Perkembangbiakan manusia semenjak Nabi Adam dan Hawa mendiami bumi sampai
generasi Nuh selama ribuan tahun berakibat populasi manusia bertambah besar.
Nabi Adam, Sits, dan Idris sebagai rasul belum mengalami masa manusia yang
congkak dan ingkar secara massal. Oleh karena itu tugas para rasul ini tidak
seberat para rasul yang diutus sesudahnya.
Nuh tumbuh dan hidup di tengah masyarakat
yang sudah mulai menunjukkan tanda-tanda keingkaran terhadap perintah Allah, manusia
yang congkak, penentang, dan pembangkang terhadap Allah (durhaka). Kisah
tentang kehidupan dan perjuangan Nuh mengajarkan, menyadarkan, dan membimbing
umatnya yang durhaka dinukilkan dalam Quran di beberapa tempat dalam
surat-surat: QS Al A’raf (7): 59-64; QS Yunus (10): 71-73; QS Hud (11): 25-49;
QS Al Anbiyaa’ (21): 76-77; QS Al Mu’minun (23): 23-30; QS As-Su’araa’ (26):
105-122; QS Al Ankabut (29): 14-15; QS Ash-Shaffat (37): 75-82; QS Al Qamar
(54): 9-17; QS Nuh (71): 1-28; QS An-Nisaa’ (4):P 163-165; QS Al An’am (6):
73-87; dan beberapa surat yang lainnya.
Nabi Nuh harus berjuang keras untuk
menyadarkan dan membawa kembali umatnya kepada jalan Allah. Namun perjuangannya
yang keras itu terbentur oleh penentangan umatnya yang keras kepala sekeras
batu. Bahkan anak kandungnya sendiri, Kan’an, justru berseberangan dengannya.
Kan’an justru menjadi motor penentang ajaran Nuh yang mengompor-ngompori
masyarakat agar membangkang ajaran dan ajakan sang ayahnya. Kan’an adalah
provokator/penghasut agar masyarakat tidak mengikuti ajakan ayahnya. Sebagian besar
orang pun terhasut dan hanya segelintir saja yang mengikuti ajakan Nuh.
Nuh adalah manusia biasa yang diberi wahyu
kerasulan. Kesabaran, ketaatan, dan keteguhan hatinya dalam berdakwah sungguh
luar biasa. Allah pun mengganjarnya dengan karunia keselamatan baginya dan
orang-orang yang setia menjadi pengikutnya. Allah memerintahkan Nuh agar
menyiapkan bahtera perahu untuk ditumpangi oleh Nuh dan para pengikutnya. Allah
mewahyukan kepada Nuh bahwa negeri itu dan seluruh manusia pembangkang penghuni
negeri itu akan dilenyapkan dengan air bah yang amat dahsyat.

[Cuplikan Data]:
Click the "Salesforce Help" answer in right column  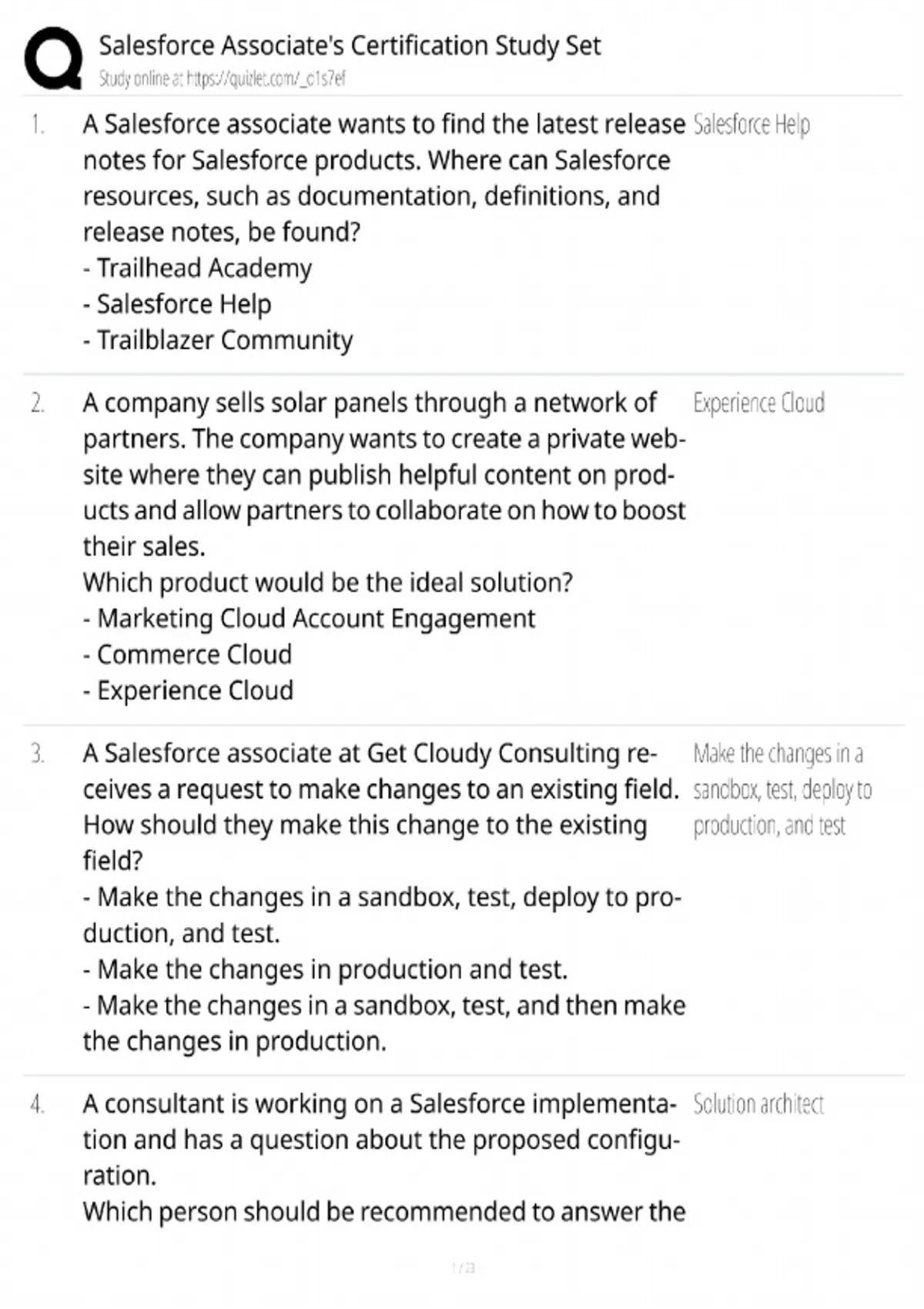click(x=751, y=124)
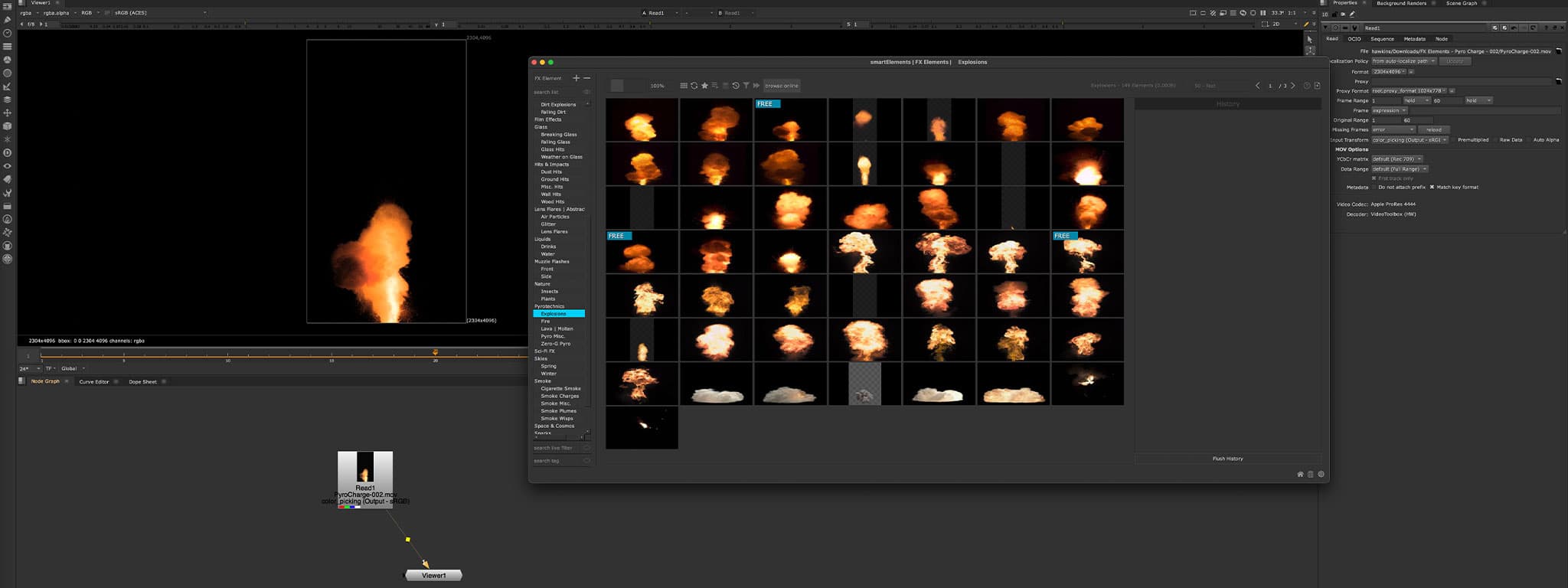The image size is (1568, 588).
Task: Open the Metadata tab in Properties
Action: pos(1414,39)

[Tugas Latihan]:
a. Jawab pertanyaan berikut berdasarkan kutipan tentang Nabi Nuh.
(i) Siapa nama anak kandung Nuh yang berseberangan dengannya?
(ii) Rasul mana saja yang disebut belum mengalami masa manusia yang congkak dan ingkar secara massal?
(iii) Dengan apa negeri itu dan penghuninya yang membangkang akan dilenyapkan?
b. Teruskan kutipan tentang Nabi Nuh mulai setelah kalimat terakhirnya.

[Jawaban Latihan]:
a.
(i) Kan'an
(ii) Nabi Adam, Sits, dan Idris
(iii) Dengan air bah yang amat dahsyat

b.
Janji Allah tiba sudah. Perahu Nuh sudah
terisi oleh Nuh dan para pengikutnya serta binatang-binatang ternak yang turut
serta dimuat di dalamnya. Hujan besar disertai badai dahsyat pun datang
berhari-hari tiada henti. Negeri itu ditenggelamkan oleh lautan banjir dahsyat
yang berampun. Nuh dan para pengikutnya berada di dalam perahu dan kemudian
berlayar dengan tenang meninggalkan negerinya yang telah lenyap. Lalu ke mana
Kan’an si anak toleh anak durhaka?
Dasar congkak tetap saja congkak. Kan’an yang
toleh dan tolol itu, yang berkali-kali menertawai memperolok-olok ayahnya yang
membuat perahu di puncak bukit, bersama bolo dan konco-konconya tewas dilanda
banjir.
Wa makaruu wa
makarallaahu. Wallaahu khairul maakiriin.
Mereka merekayasa dan
Allah pun merekayasa. Dan Allah adalah Maha
Merekayasa.
Simpulan
Dalam ajaran Islam, jelas-jelas dinyatakan
melalui statemen Allah, bahwa faktor keturunan itu bukan ukuran menjadi orang
beriman atau tidak beriman/kafir.
Ibrahim yang rasul dan juga nabi, ayahnya
adalah penyembah berhala tulen.
Nabi Muhammad saw, ayahnya, pamannya,
kakeknya, mbah buyut-nya, adalah
penyembah berhala (jahiliah) tulen.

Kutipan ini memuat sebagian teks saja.